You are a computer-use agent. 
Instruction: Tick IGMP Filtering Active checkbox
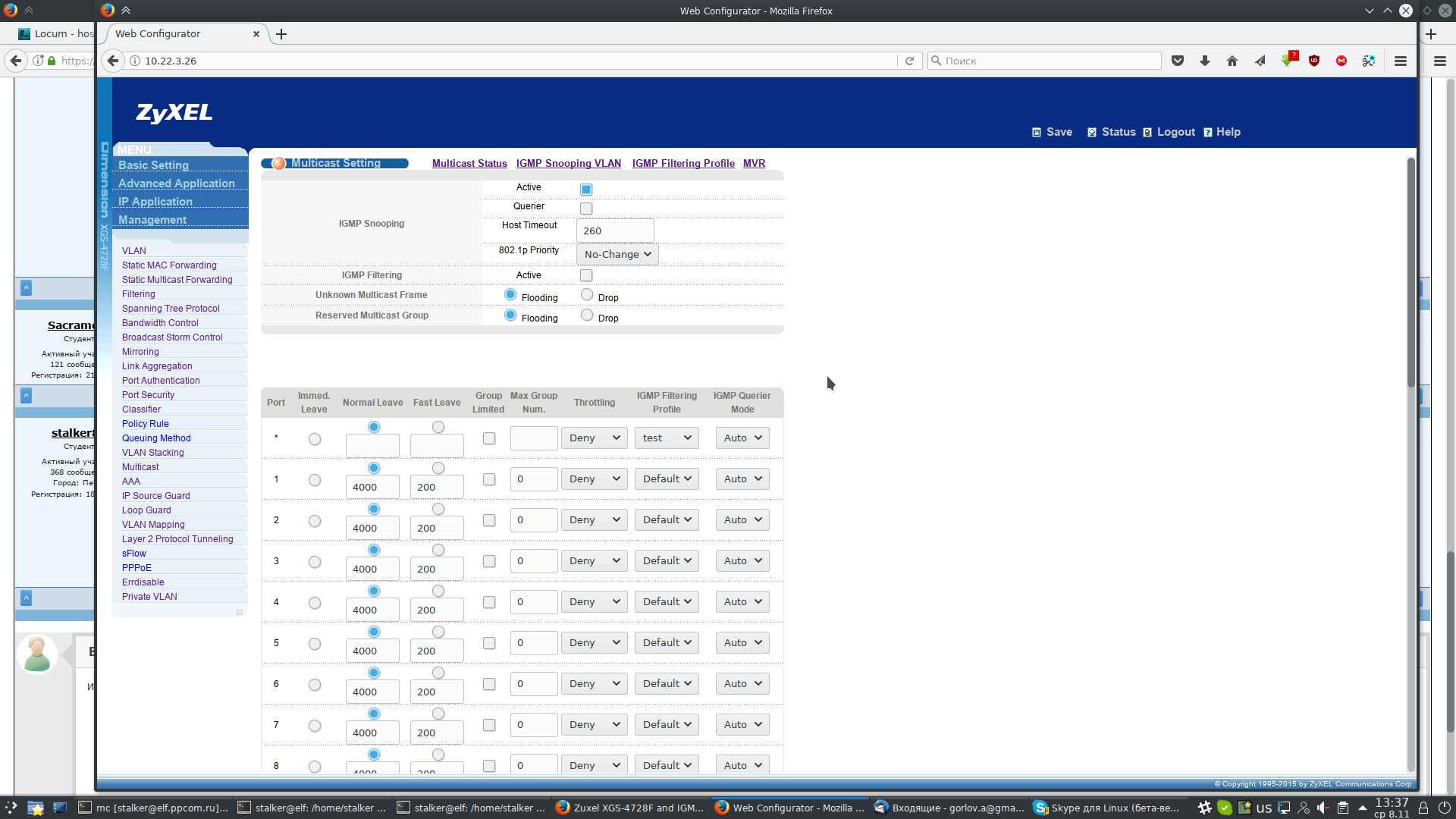(586, 275)
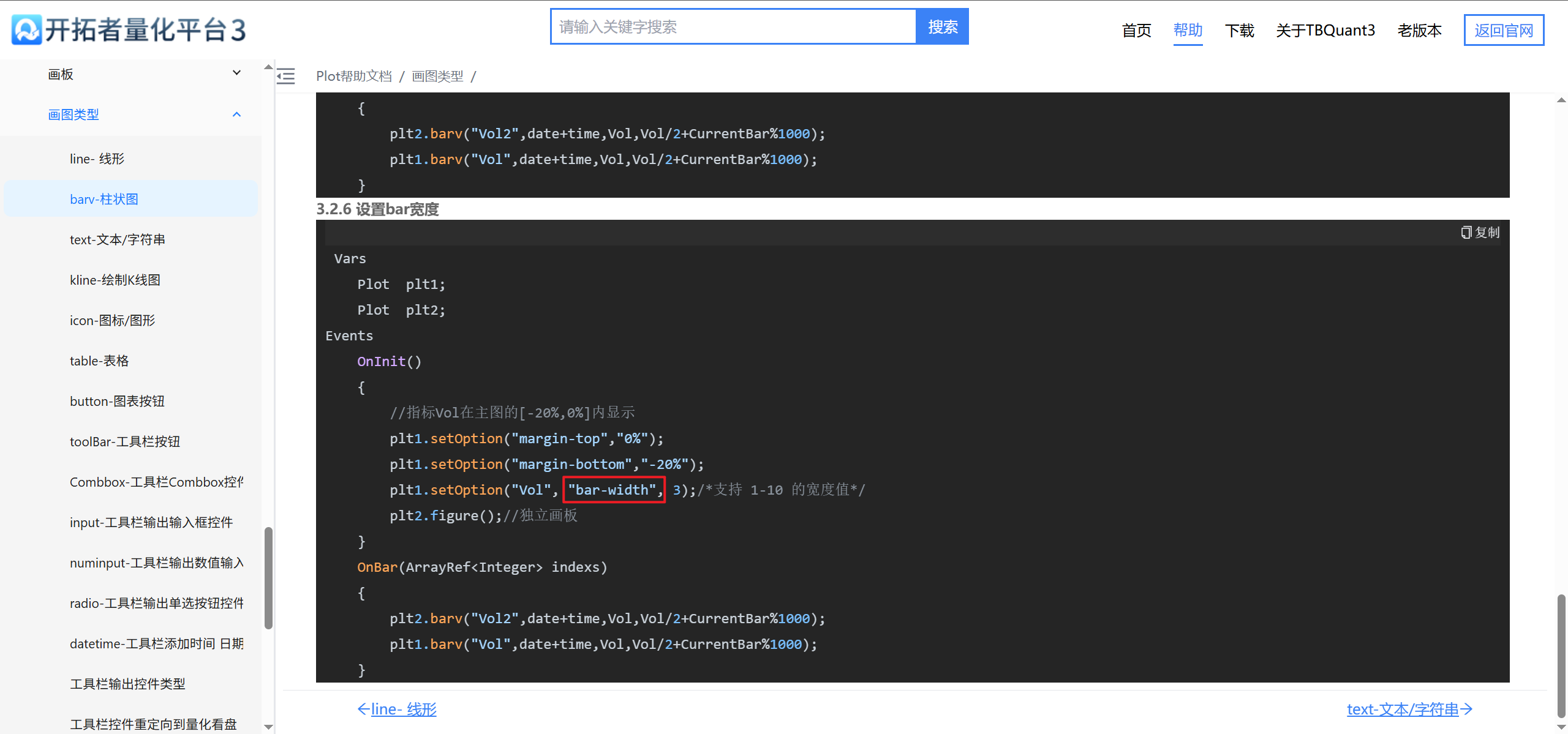Toggle the sidebar collapse menu icon

(x=286, y=77)
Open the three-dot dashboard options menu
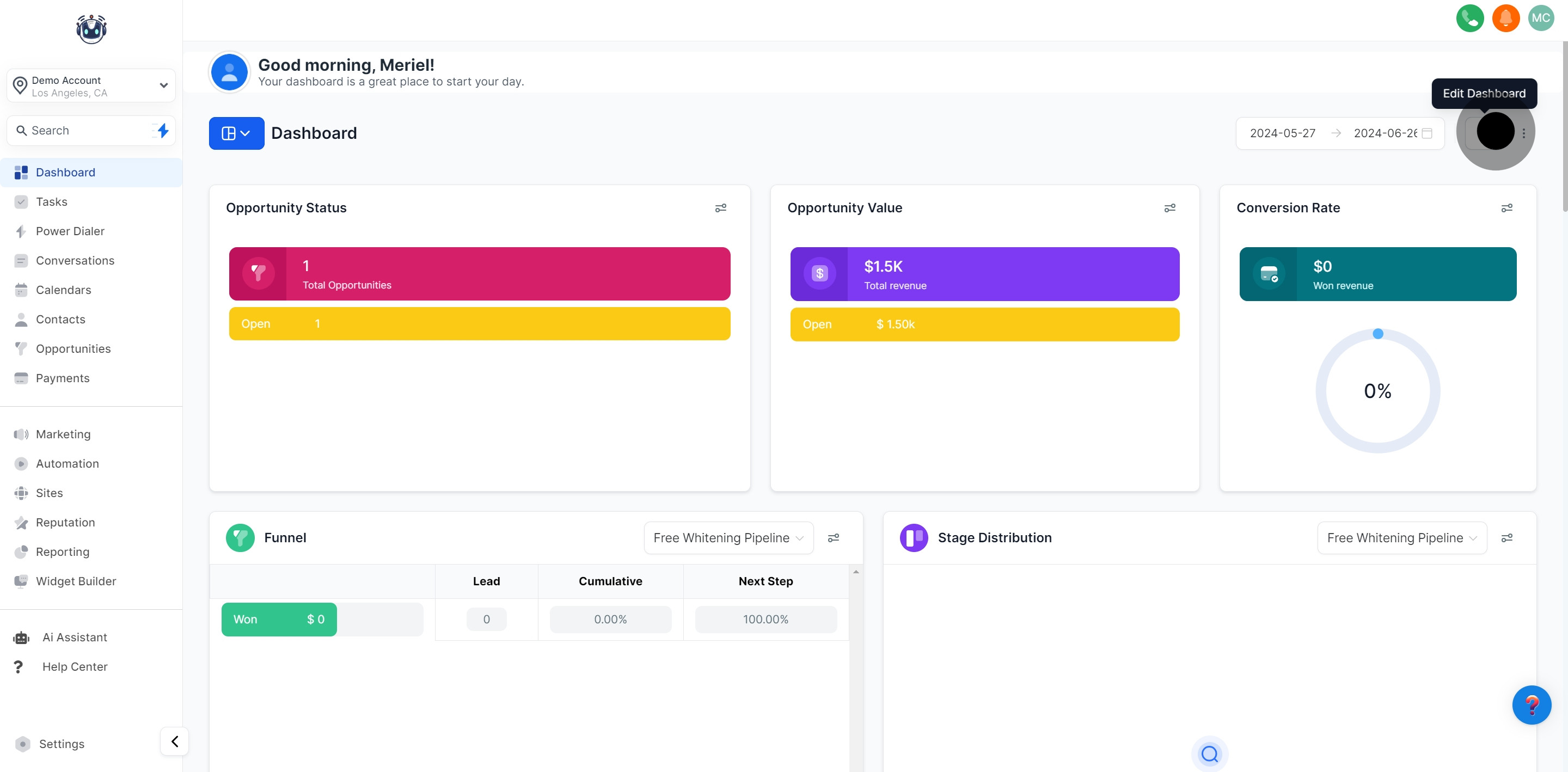The height and width of the screenshot is (772, 1568). [x=1523, y=133]
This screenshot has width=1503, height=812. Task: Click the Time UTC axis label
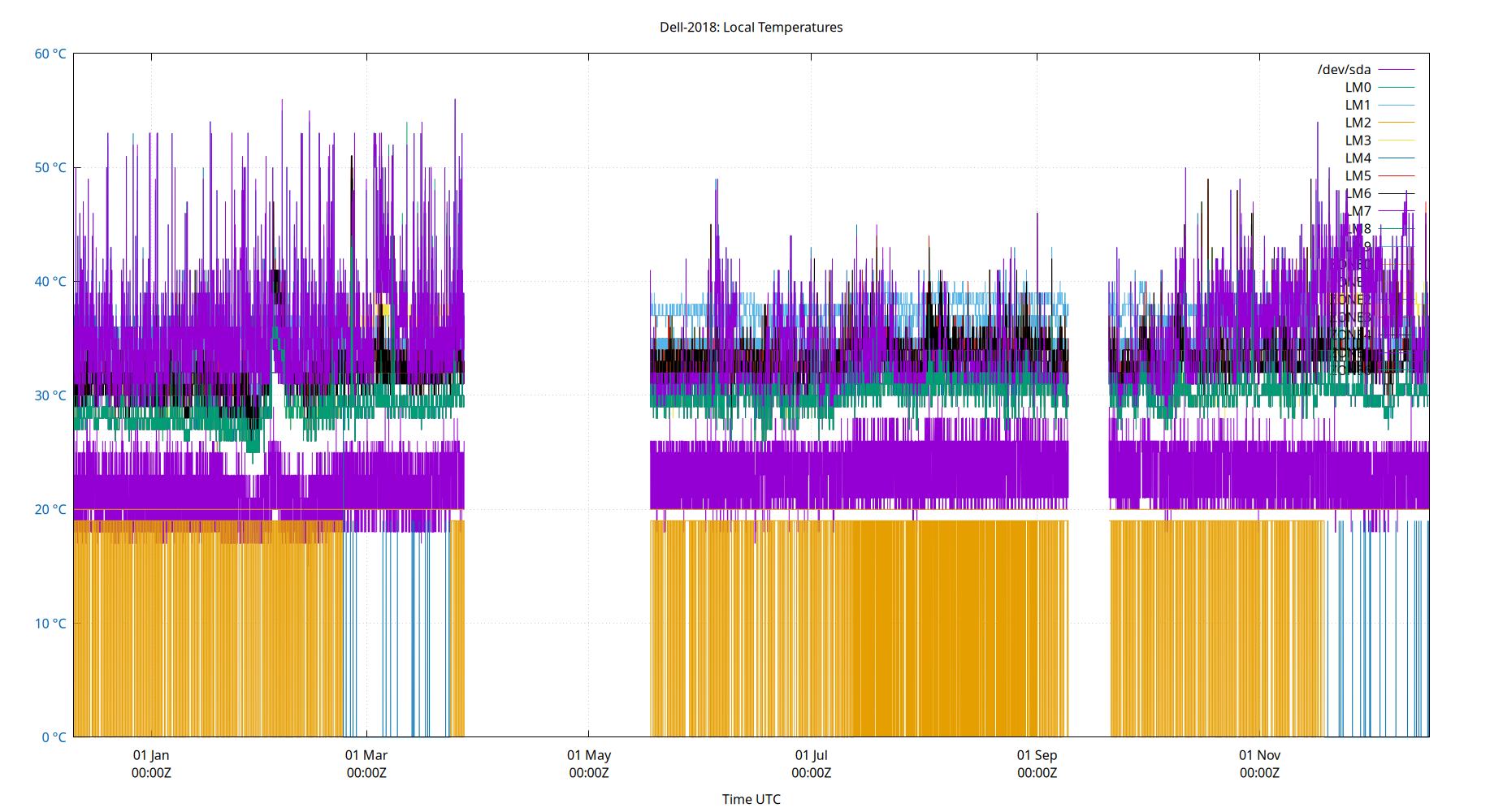coord(752,799)
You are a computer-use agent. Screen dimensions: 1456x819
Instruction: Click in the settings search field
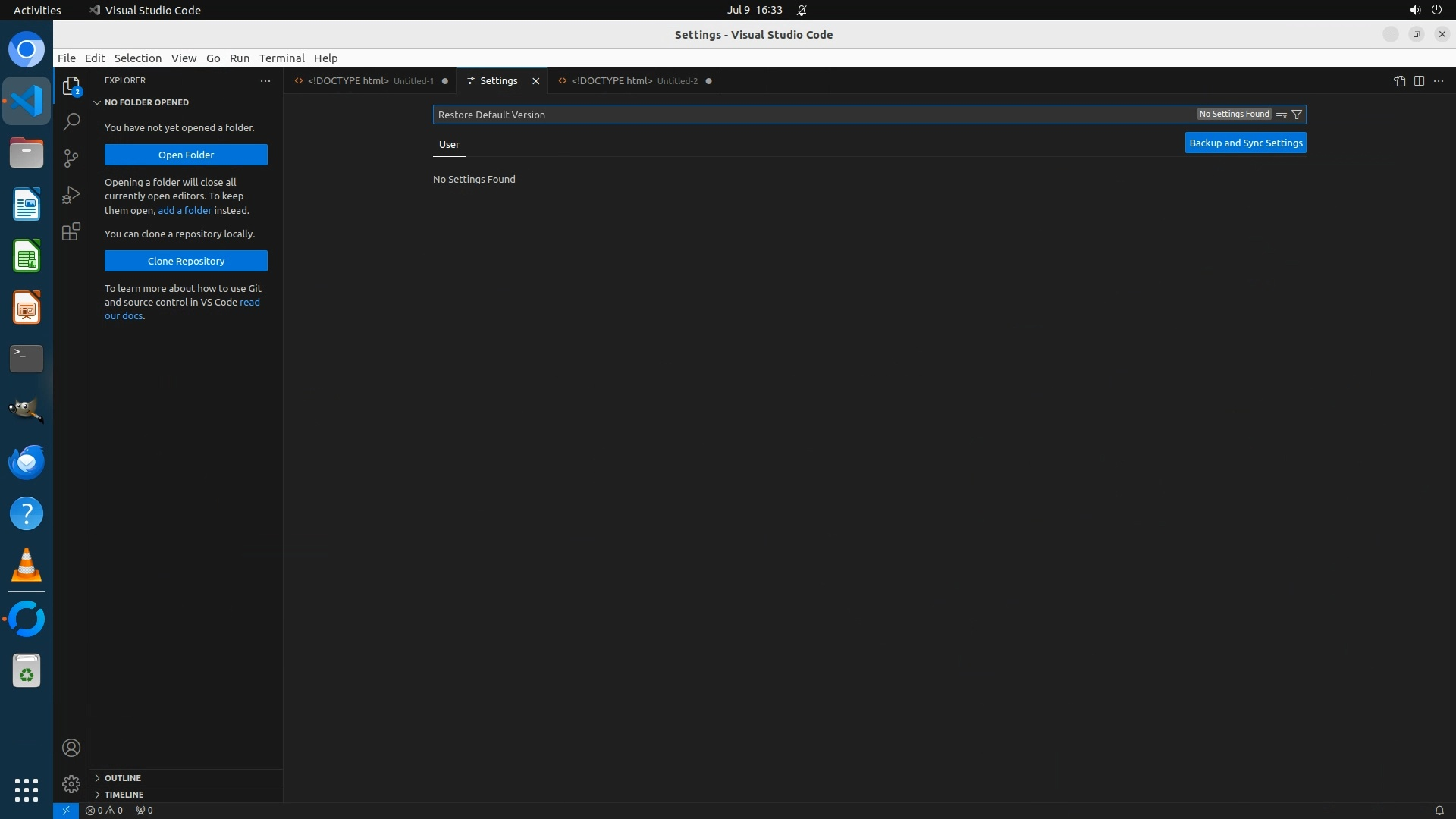758,115
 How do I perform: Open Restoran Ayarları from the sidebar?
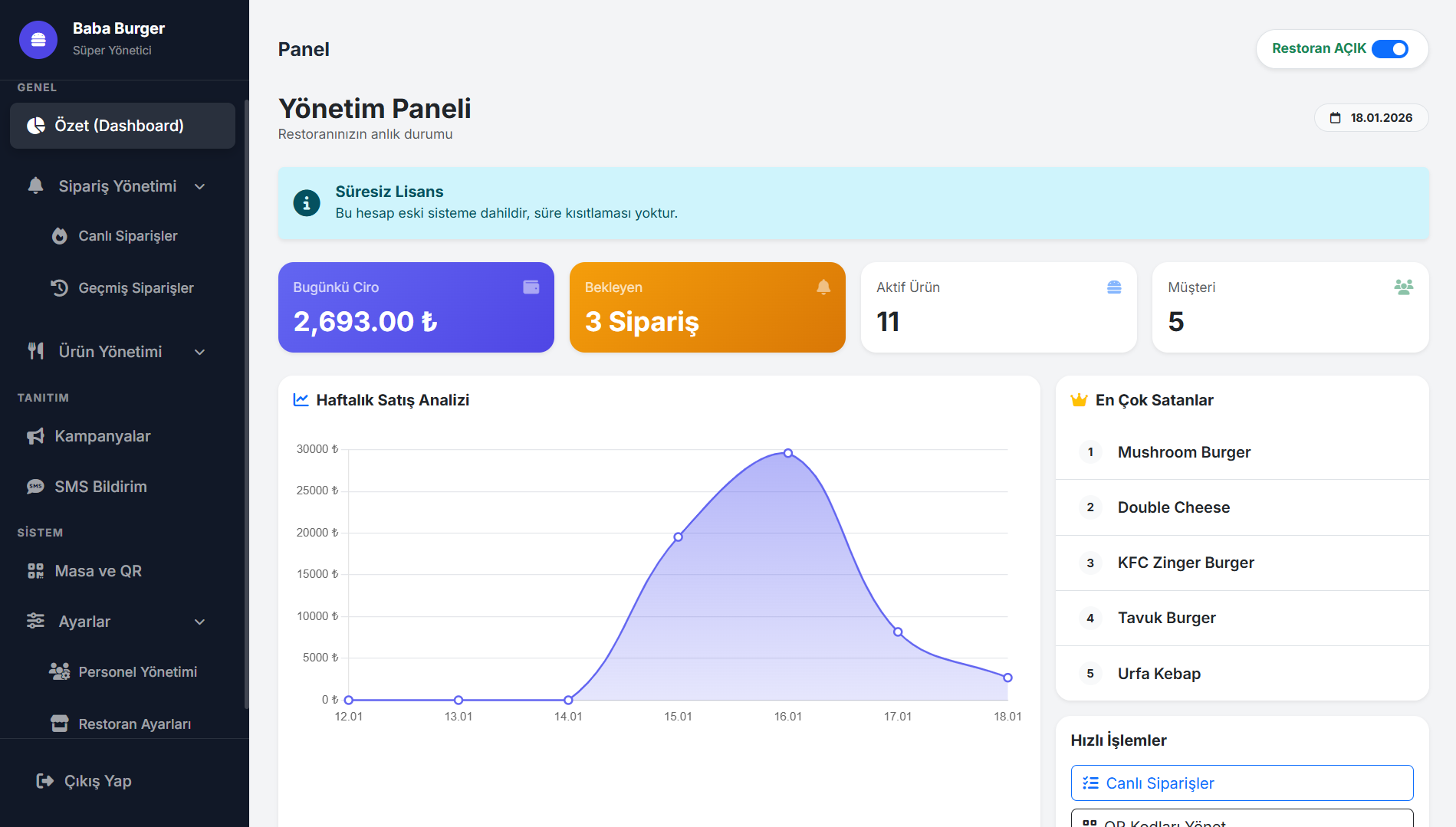point(134,723)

Work to be completed – Return the complete material exactly as it appears, without images.

Task answer –
You are a computer-use agent. 
Instruction: Tick IGMP Filtering Active checkbox
(586, 275)
Toggle the sidebar collapse menu icon

(x=286, y=77)
Open the three-dot dashboard options menu
The height and width of the screenshot is (772, 1568). [x=1523, y=133]
This screenshot has width=1503, height=812. Task: Click the Time UTC axis label
coord(752,799)
You are a computer-use agent. Screen dimensions: 1456x819
Instruction: Click in the settings search field
758,115
 How do I perform: Open Restoran Ayarları from the sidebar?
point(134,723)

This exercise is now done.